This is all a part of their pre-race preparation, but these races are different: They are the National Collegiate Athletic Association Division III Swimming Championships. “Everyone these is fast,” said Hudgins. “Nobody is slower than you.”

Hudgins, Hamilton, Haufler and Tam were invited to compete in 10 events at the swimming championships, which were swam back on March 18-21 at the Conroe ISD Natatorium in Shenandoah, Texas.
Hamilton, who was rookie of the year in the University Athletic Association (UAA), qualified in the 500-yard freestyle 400 IM and will also swim in the 1,650 freestyle. Hudgins swam in the 200-yard backstroke, his CWRU record-breaking race. Tam swam the 100-yard butterfly and the 200-yard fly. Finally Haufler swam alongside his teammates in the 800-freestyle relay, the 200-yard free relay, the 400-yard free, the 800-yard free and finally the 400-yard medley relay.
The team earned All-American Honors for their 800-yard freestyle relay performance, after placing 14th and finishing with a time of 6:45.37.
“We were all like, ‘Damn, this is really fast,’” said Tam of their first day at the championship races. “After that, though, we got used to it.”

“The nerves are always there,” said Hamilton. “It’s just like any other race.”

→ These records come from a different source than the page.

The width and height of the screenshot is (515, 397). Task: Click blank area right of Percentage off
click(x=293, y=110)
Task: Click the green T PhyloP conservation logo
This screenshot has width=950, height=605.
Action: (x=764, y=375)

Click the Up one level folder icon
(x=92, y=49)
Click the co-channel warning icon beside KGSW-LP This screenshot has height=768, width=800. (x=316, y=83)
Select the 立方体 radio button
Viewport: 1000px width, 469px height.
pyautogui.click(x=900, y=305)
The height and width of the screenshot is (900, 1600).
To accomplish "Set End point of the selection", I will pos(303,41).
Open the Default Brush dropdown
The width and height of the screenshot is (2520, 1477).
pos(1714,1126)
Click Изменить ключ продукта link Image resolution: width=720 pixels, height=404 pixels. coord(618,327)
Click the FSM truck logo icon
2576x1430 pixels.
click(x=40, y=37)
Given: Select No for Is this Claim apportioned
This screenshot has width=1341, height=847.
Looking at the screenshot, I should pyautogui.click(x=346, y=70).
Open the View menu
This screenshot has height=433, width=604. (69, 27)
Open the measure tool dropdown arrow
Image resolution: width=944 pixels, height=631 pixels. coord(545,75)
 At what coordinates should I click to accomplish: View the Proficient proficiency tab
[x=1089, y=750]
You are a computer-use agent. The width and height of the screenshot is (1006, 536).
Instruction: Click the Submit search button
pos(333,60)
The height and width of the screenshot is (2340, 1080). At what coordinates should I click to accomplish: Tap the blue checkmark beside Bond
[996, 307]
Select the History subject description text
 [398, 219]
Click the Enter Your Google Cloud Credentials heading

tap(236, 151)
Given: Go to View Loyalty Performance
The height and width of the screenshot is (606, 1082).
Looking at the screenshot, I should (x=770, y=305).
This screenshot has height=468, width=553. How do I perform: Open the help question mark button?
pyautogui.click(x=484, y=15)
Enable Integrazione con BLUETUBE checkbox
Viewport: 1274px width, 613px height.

“It’s really loud above the water,” said Tam. “When you are in the water, it’s just you. You kind of let your mind go blank and focus on the goal.”

“For me it’s just tunnel vision,” said Haufler. “It’s just you and your thoughts, and I’m telling my arms to pull harder.”

Each swimmer has a different preference on where he wants to race from, though. Hamilton likes being right in the middle. Tam wants to be placed right or left of the top seed, giving him the motivation to catch the supposed fastest guy in the pool. Hudgins is most comfortable swimming two lanes removed from the middle. However Haufler thrives for an “outside smoke,” which is where the racer in the farthest outside lane, ranked the lowest, ends up beating the rest of the field. “My favorite race was the 200-freestyle relay race at the UAA championships a few years ago,” said Haufler. “We were seeded in lane eight, dead last, that outside smoke position, and then we killed it. We came in second.”

For those who only watch swimming once every four years when the Olympics roll around, the sport seems straightforward enough: be the fastest to the wall. However as all the Spartans mentioned, transferring their knowledge of the sport to their friends can be difficult. “There are multiple strokes and races are decided by tenths on even hundredths of a second,” said Haufler. “Trying to explain that all our training comes down to that small of a difference can be hard to explain. In other sports, it’s straightforward—the other team scored two goals or whatever.”

“It’s hard to try and explain that even though we didn’t win, we still could’ve done really well,” said Hudgins.

Despite competing in a more obscure sport than the team sports everyone thinks of, each of the Spartans has a love for the sport, grown since they all began swimming at a young age. Each has his own trials he has overcome to reach this level of athleticism and of success. For Haufler this marks the end of his competitive swimming career. Hamilton and Hudgins stand at the beginning of their collegiate careers. However for everyone it is the now the offseason, and both Hamilton and Hudgins are looking forward to not doing much, though they know the consequences. “Taking a day off in swimming makes a huge difference,” said Hamilton. “The few weeks we go without working out affect getting back into it.”

However as Tam pointed out, the offseason brings nearly as much working out, maybe just not in the pool. “I lift a lot during the offseason,” said Tam. “It’s all endurance training during the season, so the offseason is the only time we get to work on strength and on different lifts.” Hamilton and Hudgins are new to the college process and will join their teammates in staying somewhat ready for next season, but Haufler has the biggest adjustment of all to make. “I have a lot of time on my hands,” said Haufler with a smile. “I actually have time for Netflix and video games, which is really weird considering I have nearly three more hours a day.” However the freedom is bittersweet. “I love racing, and it’s weird knowing I won’t be in my top physical form like I was while swimming,” said Haufler.

As the season draws to a close, the Spartans can hold their heads high for representing CWRU at the highest level.